#### Supplied text
------------------------------------------------------------------------
By Michael Comstock –
Victims of the system young and old,” reads the headline of Letters to the Editor in the Toronto Star Oct 17. It was a group of letters stimulated by Joe Fiorito’s absolutely great writing about Al Gosling’s death. This happened at the hands of bureaucrats from our social housing services. This tragedy was paired with Ashley Smith who as a teen was left scared and untreated by the system and died while in jail.
When you are old enough, or too young, the world can be difficult. These stories scare us because we can imagine these fates are something that could happen to us. Uncaring, pervasive and persistent bureaucracy, blinded by the self-concerned control of a massive public-sector union, kills people. Ambulance strikers should be added to this lethal list that may reach out like an iceberg to be a much larger problem below the surface. Only fate, and people who truly care about others, preserve us.
This kind of bureaucratic crap undermines the real glue of the city. Compassionate volunteers and social gadflies hold our city together. I was at a fundraiser organized by Old Town’s Bob Kemp and the Salvation Army. It was to raise money to give people a “second chance.” Heart warming, worthwhile, George Smitherman spoke long and hard on basically “give a shit about your community.”
Yet, we have allowed politicians and bureaucrats to define NIMBY (“not in my back yard”) as a bad word. Our city services seem to be more interested in cost calculations and reports, than in providing the services for which they were established.
Often the bureaucrats will push their agenda of the needs and interests of the public. This is the reason we have huge ugly plastic bins in little heritage front gardens. Surely the garbage man could pick up bags in some of the neighbourhoods?
Why should it be wrong to say I do not want an Insite drug-injection centre in my neighbourhood? The bureaucrats in the Toronto Department of Health are driving the Insite issue. They of course don’t have a particular neighbourhood. I think, in the most rational of all logic, it would not help my particular neighbourhood.
Plans for Toronto’s harm-reduction shooting gallery are to locate it in a storefront, on a retail strip in somebody’s neighbourhood. But many people feel it fits best into a hospital setting. Why stick it on the local merchants? It is just an opinion; let’s vote on it. Holding a different opinion: elsewhere, but not in my back yard, is totally valid.
------------------------------------------------------------------------
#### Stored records
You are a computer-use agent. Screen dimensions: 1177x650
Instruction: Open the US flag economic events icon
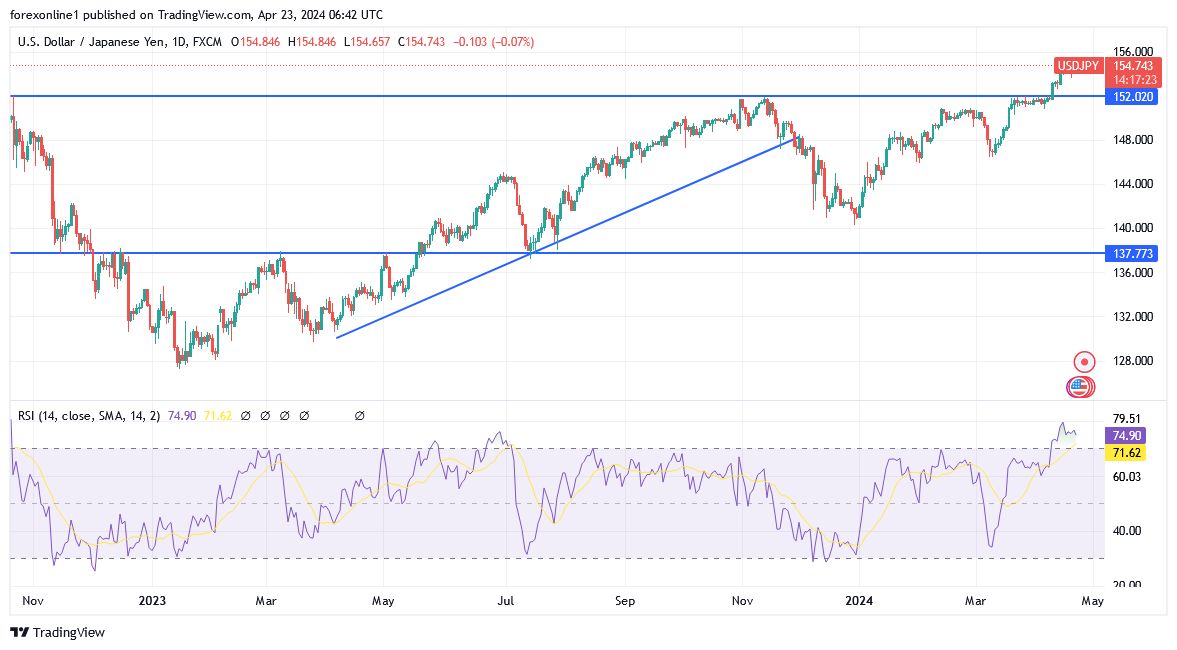click(1078, 386)
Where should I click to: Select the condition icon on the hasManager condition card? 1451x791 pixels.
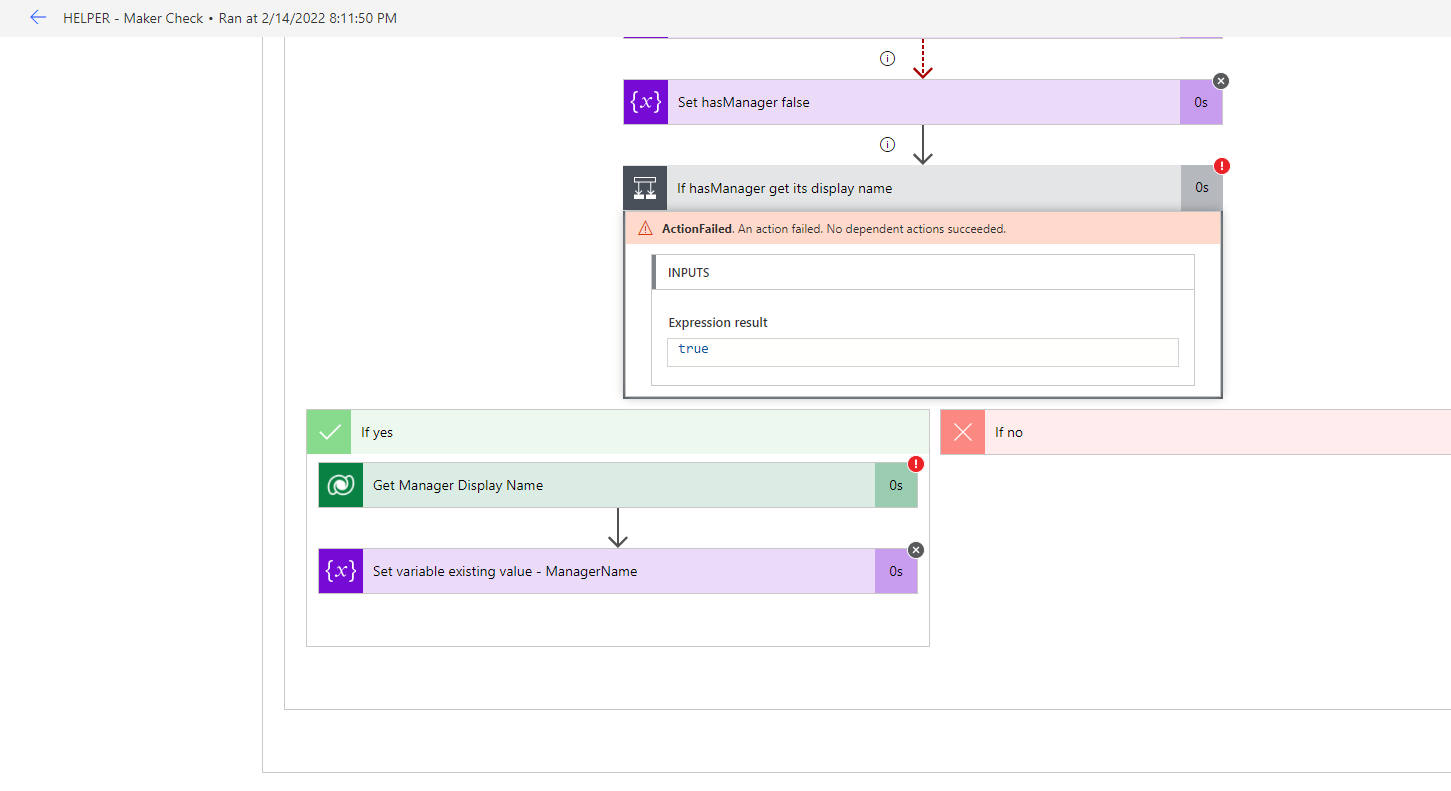pyautogui.click(x=645, y=187)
------------------------------------------------------------------------
#### Instructions to follow
In the column on Toronto bureaucracy, who organized the fundraiser the writer attended? The task does not use the records.

#### Written response
Old Town's Bob Kemp and the Salvation Army.